Hoyer hopes the Cubs can keep their players from contracting COVID-19 all season, but the team has also heard from medical experts and seen the spread across the country.

“We’re going to face our challenges with that at some point,” Hoyer said. “I think that’s inevitable.

“Do I want to get a negative sheet back every time with 80-something negatives? Of course. I don’t know if we can do that for the whole year, I don’t know if that’s realistic. But I think that has to be the goal for us. It has to be the goal for every team: do everything you can to avoid an outbreak. Be as mindful of every situation as you can. Hopefully we can continue that. But I don’t think we’re doing anything different than other teams. Everyone’s working hard at this.”

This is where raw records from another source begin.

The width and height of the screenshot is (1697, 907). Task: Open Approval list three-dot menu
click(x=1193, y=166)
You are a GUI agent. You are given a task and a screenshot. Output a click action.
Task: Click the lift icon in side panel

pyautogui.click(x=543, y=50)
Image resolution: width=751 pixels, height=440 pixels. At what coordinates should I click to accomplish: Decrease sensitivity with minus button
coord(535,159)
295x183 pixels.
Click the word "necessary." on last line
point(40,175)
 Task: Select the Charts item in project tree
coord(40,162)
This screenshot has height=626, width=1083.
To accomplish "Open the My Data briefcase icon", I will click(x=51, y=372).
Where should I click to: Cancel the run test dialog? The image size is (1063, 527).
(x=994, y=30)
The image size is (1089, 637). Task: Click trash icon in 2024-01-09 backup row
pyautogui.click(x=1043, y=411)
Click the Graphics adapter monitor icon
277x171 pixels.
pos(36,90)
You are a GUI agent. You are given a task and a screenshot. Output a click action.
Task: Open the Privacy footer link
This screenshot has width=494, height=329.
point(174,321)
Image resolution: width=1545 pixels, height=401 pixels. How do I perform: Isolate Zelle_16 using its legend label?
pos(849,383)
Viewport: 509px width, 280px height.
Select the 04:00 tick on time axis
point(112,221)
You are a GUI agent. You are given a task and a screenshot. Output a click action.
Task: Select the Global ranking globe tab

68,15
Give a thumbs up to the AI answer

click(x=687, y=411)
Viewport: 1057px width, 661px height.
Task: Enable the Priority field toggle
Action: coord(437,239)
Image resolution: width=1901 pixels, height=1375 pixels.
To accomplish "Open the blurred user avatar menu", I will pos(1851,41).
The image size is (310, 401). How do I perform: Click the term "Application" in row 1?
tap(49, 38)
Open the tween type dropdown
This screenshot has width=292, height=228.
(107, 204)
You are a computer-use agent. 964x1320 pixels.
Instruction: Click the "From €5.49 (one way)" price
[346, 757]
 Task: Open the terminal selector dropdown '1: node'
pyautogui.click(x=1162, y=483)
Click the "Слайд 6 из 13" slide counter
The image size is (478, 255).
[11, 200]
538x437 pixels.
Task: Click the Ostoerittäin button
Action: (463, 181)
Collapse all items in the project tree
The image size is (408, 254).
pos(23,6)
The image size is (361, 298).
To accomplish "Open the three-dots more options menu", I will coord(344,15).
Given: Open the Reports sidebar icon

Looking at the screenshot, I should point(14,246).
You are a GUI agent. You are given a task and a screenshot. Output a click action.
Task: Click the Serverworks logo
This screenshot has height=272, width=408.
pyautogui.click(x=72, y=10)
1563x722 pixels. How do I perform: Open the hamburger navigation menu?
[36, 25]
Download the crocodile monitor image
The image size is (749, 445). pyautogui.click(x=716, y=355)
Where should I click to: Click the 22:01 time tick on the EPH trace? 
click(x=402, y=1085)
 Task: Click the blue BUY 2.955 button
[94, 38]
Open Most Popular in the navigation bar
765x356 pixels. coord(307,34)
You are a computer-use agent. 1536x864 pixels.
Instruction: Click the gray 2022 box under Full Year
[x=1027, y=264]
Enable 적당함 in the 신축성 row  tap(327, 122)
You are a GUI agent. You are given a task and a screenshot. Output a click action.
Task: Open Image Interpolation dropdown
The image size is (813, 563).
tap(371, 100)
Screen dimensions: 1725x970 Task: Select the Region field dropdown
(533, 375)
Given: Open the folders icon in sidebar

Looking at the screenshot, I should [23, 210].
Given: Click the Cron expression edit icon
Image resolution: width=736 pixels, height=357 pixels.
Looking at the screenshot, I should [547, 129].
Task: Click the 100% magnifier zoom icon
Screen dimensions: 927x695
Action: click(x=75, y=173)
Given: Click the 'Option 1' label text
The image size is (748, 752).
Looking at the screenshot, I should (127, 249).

Tier 1 individuals, including Cubs players, also were tested on Tuesday, in line with the every-other-day schedule laid out in the 2020 Operations Manual. Hoyer said he believes the delay in results Tuesday was a lingering result of the testing backup over the weekend as the league transitioned from intake testing to a more regular schedule over the Fourth of July.

“I feel like now we’re in that routine,” Hoyer said. “It doesn’t mean we’re out of the woods, but I do think that transition was the challenge and now that we’re past that, I think things will run really well.”

Kyle Ryan remains delayed in reporting to camp for what manager David Ross called “protocol technicalities,” but the Cubs hope he will report by the end of the week.